By the time the deal was closed, many banks were trading at around book value, making the initial price paid by RBS looking even more of a folly. Now struggling under the cost of the acquisition, and with toxic assets it acquired with ABN, RBS is into its second government bailout. The first rescue package in October had to be so radical that it saw the Treasury take a 58 per cent stake in the bank.

The RBS-ABN Amro deal is also unusual in that it led to the fall of not just one buyer but two: the Belgian-Dutch bank Fortis was nationalised by the Dutch government last year to avert a liquidity crisis.

France Télécom – Orange 2000

At the height of the dotcom and tech boom, the French telecommunications giant France Télécom bought the UK mobile phone operator Orange from Vodafone for €45bn.

The Paris-based company floated a small stake in Orange in February 2001 after the dotcom bubble burst, but embarrassingly had to repeatedly slash the price. France Télécom's chief executive, Michel Bon, had hoped to raise at least $15bn but got only $9.5bn – including $2.9bn from a convertible bond. Several asset write-downs later, France Télécom ended up buying back all minority shares in 2003 for about €7.1bn, in an attempt to use Orange's profits to offset losses in other parts of the group, something it could not do without complete ownership of the unit.

Daimler – Chrysler 1998

In the mid-1990s, Chrysler, the smallest of the three major US car-makers in Detroit, was the most profitable. It had taken a risk that paid off and ignored the perceived wisdom that Americans preferred imports by designing quintessentially American cars such as the sports utility vehicles under its Jeep brand.

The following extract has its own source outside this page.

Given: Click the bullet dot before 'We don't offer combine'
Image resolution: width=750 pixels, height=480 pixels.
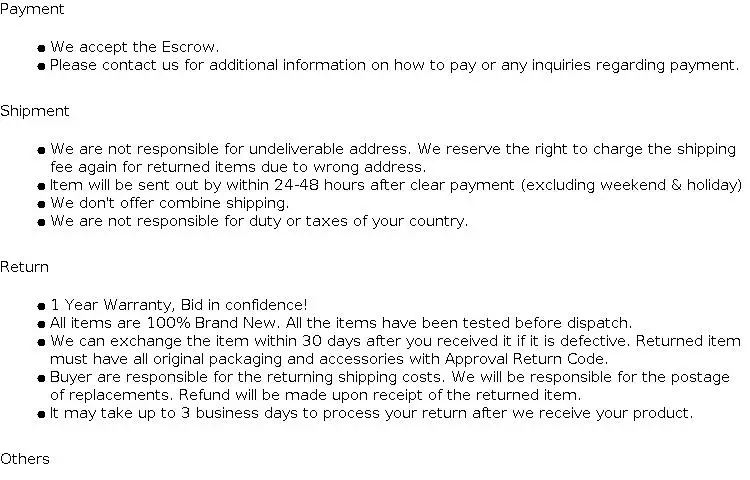Looking at the screenshot, I should point(41,204).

Chrysler's success and entrepreneurial spirit appealed to Daimler, and the German company paid $36bn for it in 1998. The lack of integration between the companies, and the staid Daimler culture which clashed with Chrysler's entrepreneurial spirit, saw the US firm flounder. Daimler sold an 80 per cent stake to buyout specialist Cerberus in 2007 for $7.4bn. Cerberus has fared little better, with Chrysler now needing a US government bailout.

British Commonwealth– Atlantic Computers 1988

British and Commonwealth Holdings was a financial services company, once listed on the FTSE 100. The company, established in 1955 as a shipping business, diversified into finance in the early 1980s and was responsible for establishing the fund managers Gartmore and Oppenheimer.

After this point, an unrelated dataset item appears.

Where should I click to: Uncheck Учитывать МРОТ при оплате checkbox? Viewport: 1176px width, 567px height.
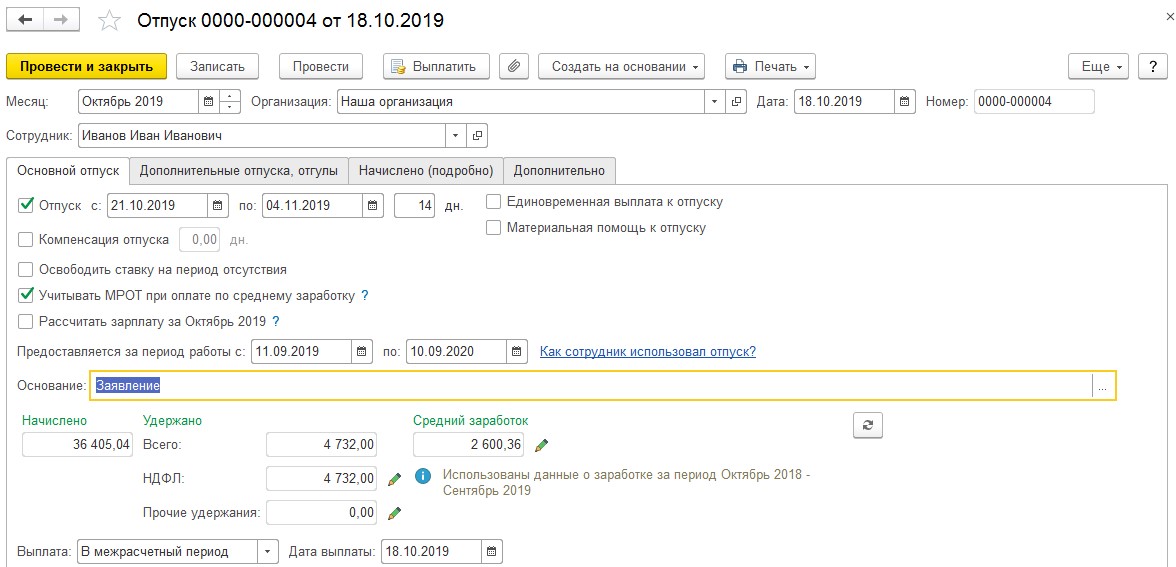26,295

However, it diversified too far when it bought the IT leasing company Atlantic Computers for £434m in 1988.

Atlantic used a different form of accounting to BCH, and booked its future earnings as instant profits. So it could only stay profitable by growing and signing new contracts and, when such growth stopped, so the money stopped rolling in. The acquisition proved so ruinous there was no way back. Both the buyer and its target went into administration in 1990.